Given request: Quote the ownership and lifetimes text from "Programming Language Theory" to "without losing performance.".

Selected passage:
Programming Language Theory
Ownership and lifetimes
In 2019 Microsoft published a statistic: 70% of security vulnerabilities in Windows over the previous 12 years were memory safety bugs. The same 70% in Chromium, in Android. C and C++ remained the systems-programming standard for decades, and the industry learned to treat use-after-free like the weather. Rust appeared with a thesis: these bugs are not inevitable - they can be eliminated through the type system, without a garbage collector and without losing performance.
- **Linux kernel**: accepts Rust drivers since version 6.1 (2022) - the first language added to the kernel in 30 years
- **Android**: since 2021 new native code is written in Rust; memory-safety vulnerabilities in native code dropped from 76% to 24%
- **Microsoft**: porting critical Windows components to Rust - DWriteCore, GDI - to eliminate memory bugs as a class
- **Cloudflare**: the Pingora proxy in Rust serves >1 trillion requests per day - replaced nginx with no runtime overhead
Linear types and move semantics
Jean-Yves Girard formulated linear logic in 1987: a resource cannot be silently duplicated or discarded - it must be consumed exactly once. Three decades later this idea became the foundation of Rust's type system. Every value has a single owner; assignment does not copy - it **moves** ownership. After a move the old variable becomes invalid and the compiler refuses to reference it. Drop at the end of scope is deterministic: memory is released at the same program point as in C, but without manual free calls.

Records supplied:

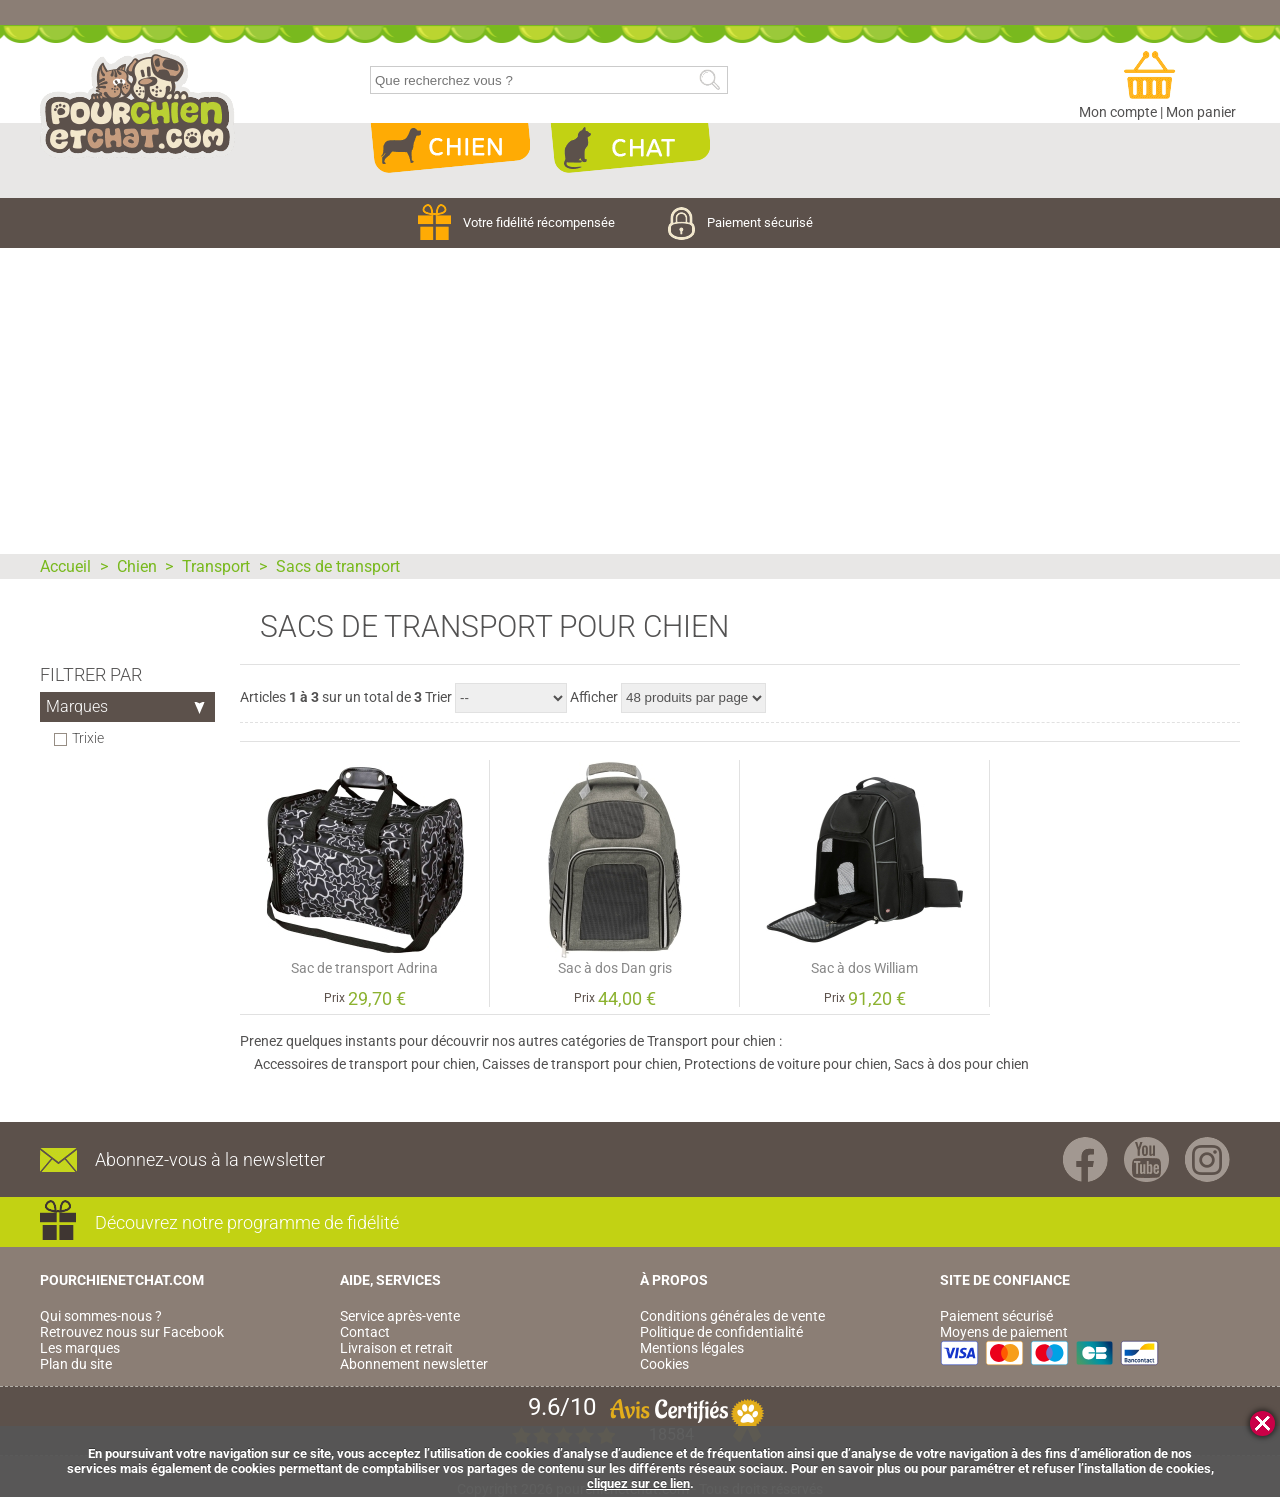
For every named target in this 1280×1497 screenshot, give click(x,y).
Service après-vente (400, 1316)
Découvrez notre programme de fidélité (247, 1222)
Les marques (80, 1348)
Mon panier (1201, 112)
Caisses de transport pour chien (580, 1064)
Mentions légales (692, 1348)
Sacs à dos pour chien (961, 1064)
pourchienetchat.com (137, 104)
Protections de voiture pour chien (786, 1064)
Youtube (1146, 1159)
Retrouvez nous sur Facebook (132, 1332)
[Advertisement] (640, 398)
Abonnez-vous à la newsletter (210, 1159)
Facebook (1085, 1159)
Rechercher (709, 80)
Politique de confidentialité (721, 1332)
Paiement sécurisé (740, 222)
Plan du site (76, 1364)
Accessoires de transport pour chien (365, 1064)
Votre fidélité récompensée (518, 222)
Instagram (1207, 1159)
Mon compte (1118, 112)
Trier (438, 697)
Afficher (594, 697)
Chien (450, 148)
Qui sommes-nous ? (101, 1316)
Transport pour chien (711, 1041)
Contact (365, 1332)
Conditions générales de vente (732, 1316)
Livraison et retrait (396, 1348)
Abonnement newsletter (414, 1364)
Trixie (88, 738)
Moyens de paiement (1004, 1332)
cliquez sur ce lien (638, 1483)
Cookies (664, 1364)
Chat (630, 148)
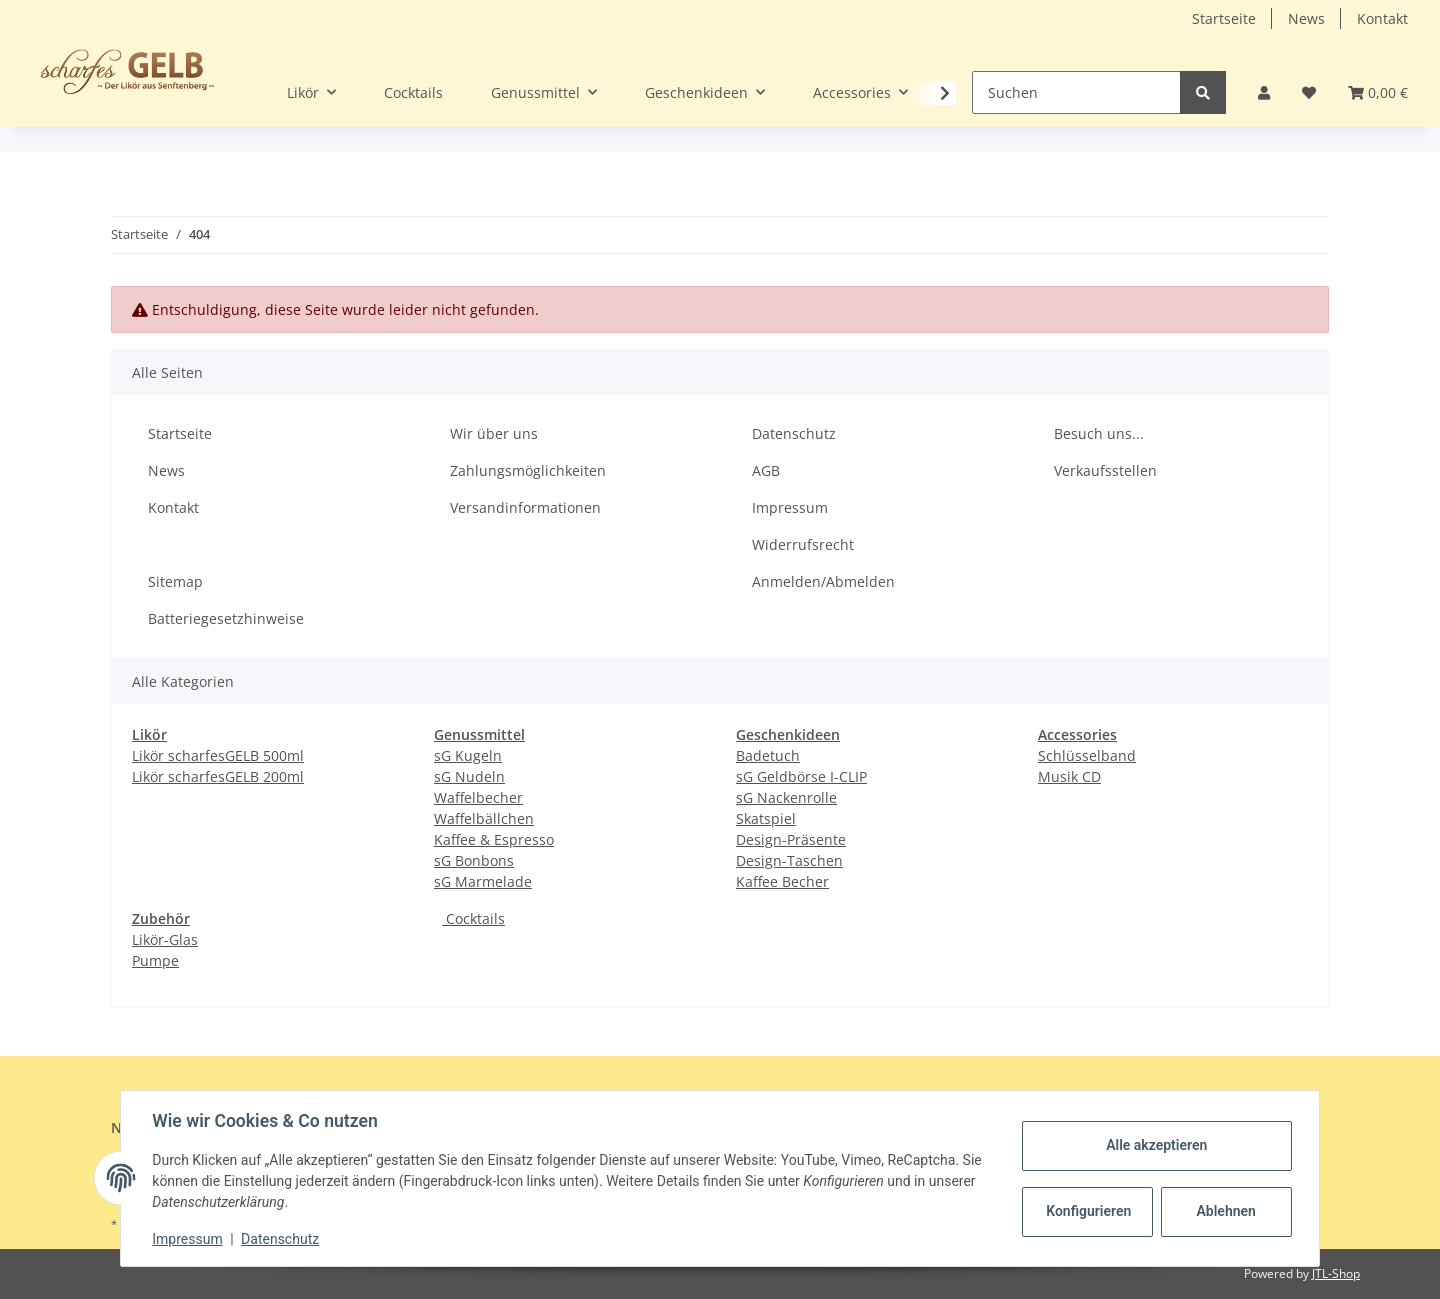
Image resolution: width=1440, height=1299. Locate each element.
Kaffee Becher (782, 881)
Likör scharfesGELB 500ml (218, 755)
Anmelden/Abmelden (823, 581)
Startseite (1224, 18)
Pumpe (155, 960)
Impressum (790, 507)
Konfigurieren (1088, 1211)
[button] (1264, 92)
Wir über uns (494, 433)
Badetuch (768, 755)
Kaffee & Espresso (494, 839)
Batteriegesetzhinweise (226, 618)
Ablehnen (1225, 1211)
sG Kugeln (468, 755)
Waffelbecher (478, 797)
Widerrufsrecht (803, 544)
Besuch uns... (1099, 433)
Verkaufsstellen (1105, 470)
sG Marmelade (483, 881)
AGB (766, 470)
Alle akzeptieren (1155, 1145)
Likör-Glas (165, 939)
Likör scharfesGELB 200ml (218, 776)
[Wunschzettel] (1309, 92)
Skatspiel (766, 818)
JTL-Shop (1336, 1273)
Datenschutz (794, 433)
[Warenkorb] (1378, 92)
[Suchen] (1076, 92)
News (1306, 18)
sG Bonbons (474, 860)
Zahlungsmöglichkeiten (528, 470)
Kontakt (1382, 18)
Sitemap (175, 581)
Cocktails (473, 918)
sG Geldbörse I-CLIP (801, 776)
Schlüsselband (1087, 755)
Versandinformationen (525, 507)
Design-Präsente (791, 839)
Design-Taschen (789, 860)
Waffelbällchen (484, 818)
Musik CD (1069, 776)
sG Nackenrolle (786, 797)
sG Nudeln (469, 776)
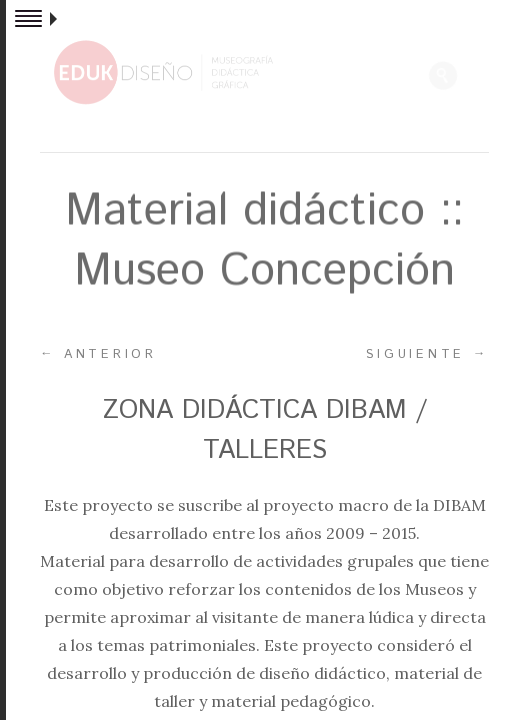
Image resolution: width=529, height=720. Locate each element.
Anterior (98, 354)
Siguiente (427, 354)
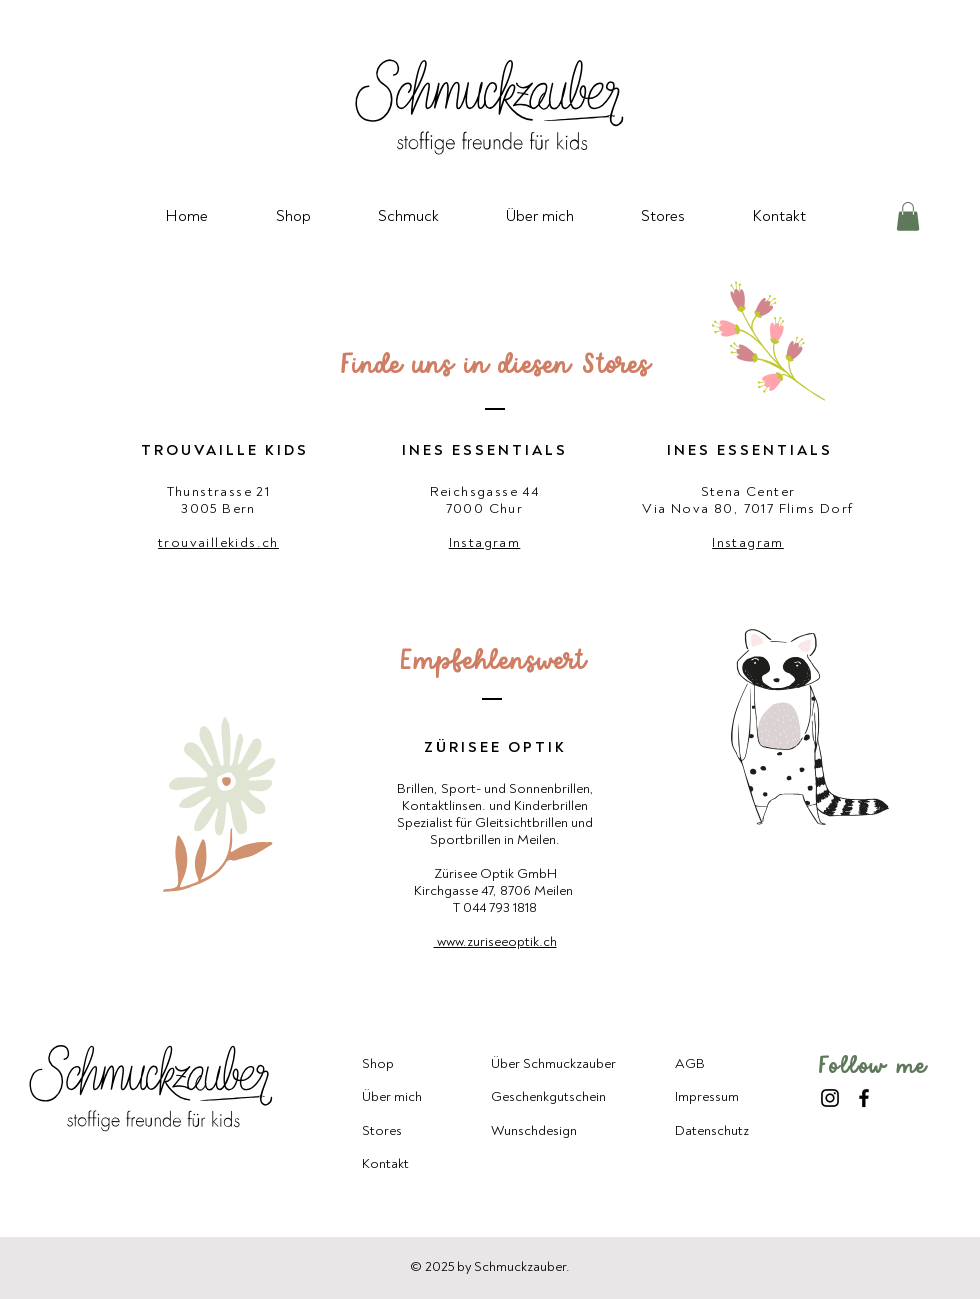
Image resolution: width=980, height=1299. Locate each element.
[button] (908, 216)
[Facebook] (864, 1098)
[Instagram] (830, 1098)
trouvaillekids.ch (218, 542)
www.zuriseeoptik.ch (495, 941)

Complete output:
Programming Language Theory
Ownership and lifetimes
In 2019 Microsoft published a statistic: 70% of security vulnerabilities in Windows over the previous 12 years were memory safety bugs. The same 70% in Chromium, in Android. C and C++ remained the systems-programming standard for decades, and the industry learned to treat use-after-free like the weather. Rust appeared with a thesis: these bugs are not inevitable - they can be eliminated through the type system, without a garbage collector and without losing performance.